**Page**.
○ ○ ○

# black library ebook failure



## Insurance (Sep 8, 2010)

i woke up bright and early this morning to download my copies of age of darkness and blood reaver. unfortunately, the black library website is having some sort of server issues. i started getting the message: *Server Error in '/' Application*. after 5 attempts, it told me i had reached my download limit. as you can imagine, i am quite furious right now. 

has anyone had this issue before? how did you resolve it?

i sent them an email explaining my situation. does anyone know if and when they will actually get back to me about this?

should i bite the bullet and call them? it is an international call, so i don't want to sit on hold waiting.

the worst part is i am going on vacation and i was planning on reading these books on the plane and at the pool.


----------



## Lord of the Night (Nov 18, 2009)

That is utter BS.

I don't buy Ebooks so I wouldn't know how to solve this, you'll probably have to call them or keep emailing them for your copies.


Lord of the Night


----------



## Esca (Feb 1, 2011)

Wow didn't know it had limited downloads. I never bought an ebook from them, but wont for sure now (besides the price being to high imo).

If you have a day or two I'd wait for the email and see if it gets resolved. If not, I have no idea how much an international call may be, but it might end up being cheaper to rebuy the books depending.


----------



## JaqTaar (Apr 9, 2011)

The FAQ does mention a 5-downloads-limit:
http://www.blacklibrary.com/Getting-Started/FAQ-Digital-products.html

But since it apparently didn't work due to a problem of their site, I'm quite sure they'll reset the counter for you, send you a new link or someting like that to give you access to what you paid for.


----------



## increaso (Jun 5, 2010)

They are open Monday to Friday and this Friday (today) and Monday are public holidays. This means they won't get back to you until Tuesday earliest and calling them before then is pointless.

Whether the error is due to their servers being down over the holiday or some other thing, I don't know.

I suggest you e-mail them on Tuesday.


----------



## deathbringer (Feb 19, 2009)

sucks email them but its going to be pretty shit at the moment
lots of bank holidays at the moment

now if audiobook sales tank out to my dastardly plan will come to fruition and they'll have to release the garro series on paper

teehee


----------



## Erminio (Apr 22, 2011)

Yep - same here: server down and eventually download limit reached for "Blood Reaver".
Sucks because I was planning on reading it during Easter long weekend - sent Black Library an email but I don't know if they'll get back to me before Tuesday.
First experience with Black Library download, we'll see how it works out to judge.

--------------------------------------------
In Midnight Clad


----------



## csw (Apr 22, 2011)

I'm currently getting this issue as well, also having hit my download limit.

I can say that I have had this issue before with a previous ebook release - _Blood Pact_ I believe. There was another ebook that I also hit the download limit on because the download kept fizzing out partway through.

○ ○ ○

**Supplied material**.
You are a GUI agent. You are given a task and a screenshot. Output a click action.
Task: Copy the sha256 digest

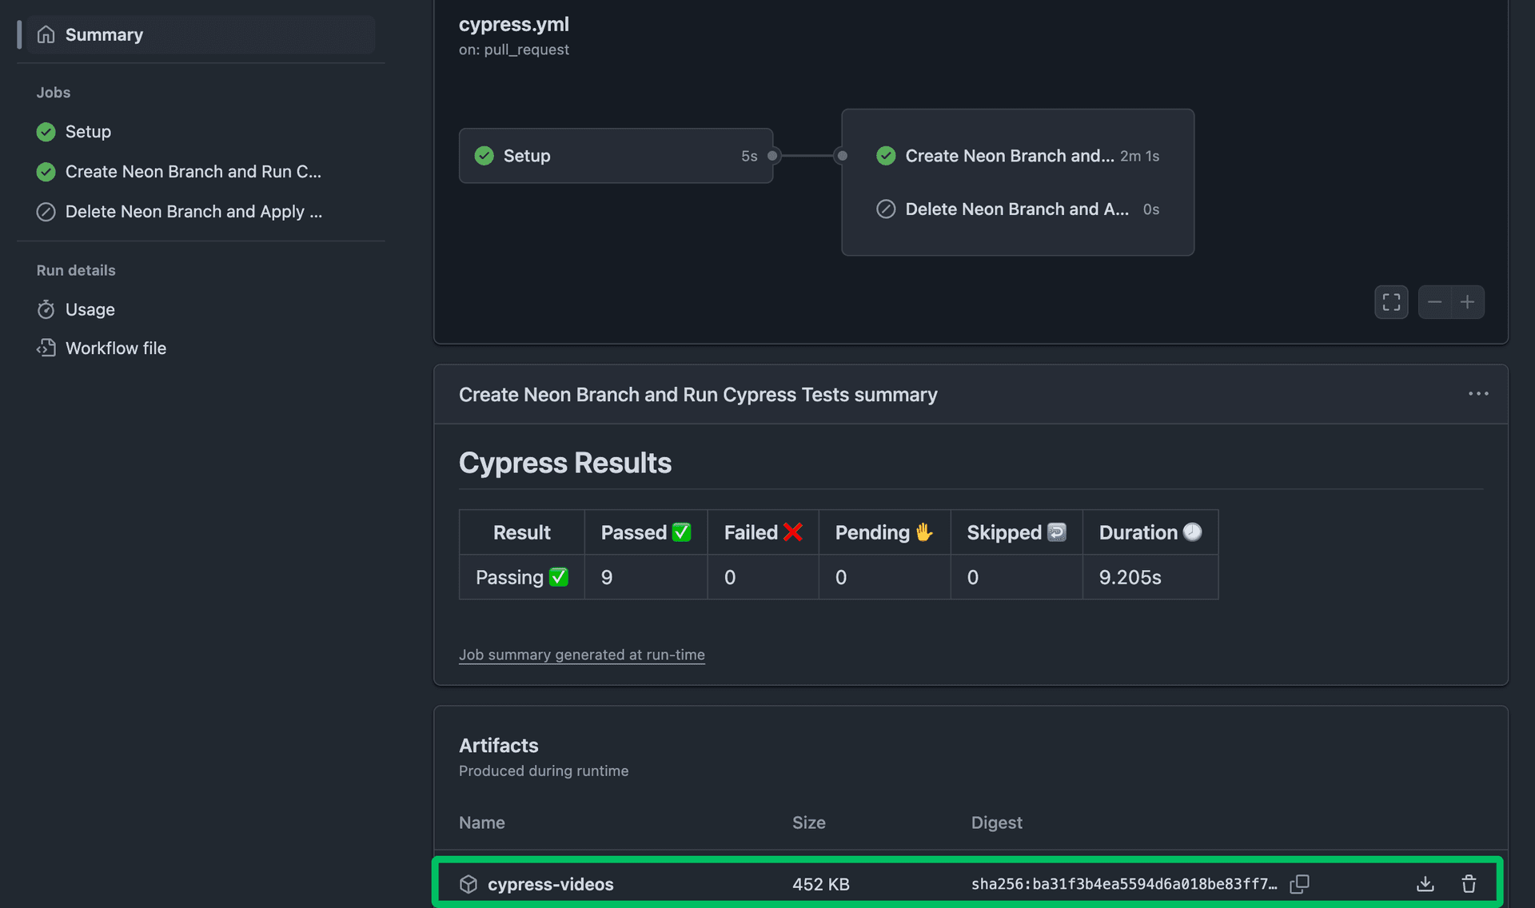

○ ○ ○

**Problem 1**.
Using the thread on the Black Library ebook failure, answer these:
(a) After how many attempts did the first post's author hit the download limit?
(b) Which two days does increaso say are public holidays?
(c) Which earlier ebook release does csw believe had the same issue?
**Problem 2**.
In the ebook thread, rename "Ebooks" to "e-books" and write out everything from "## Lord of the" down to "for your copies.".

**Final answer 1**.
(a) 5
(b) this Friday and Monday
(c) Blood Pact

**Final answer 2**.
## Lord of the Night (Nov 18, 2009)

That is utter BS.

I don't buy e-books so I wouldn't know how to solve this, you'll probably have to call them or keep emailing them for your copies.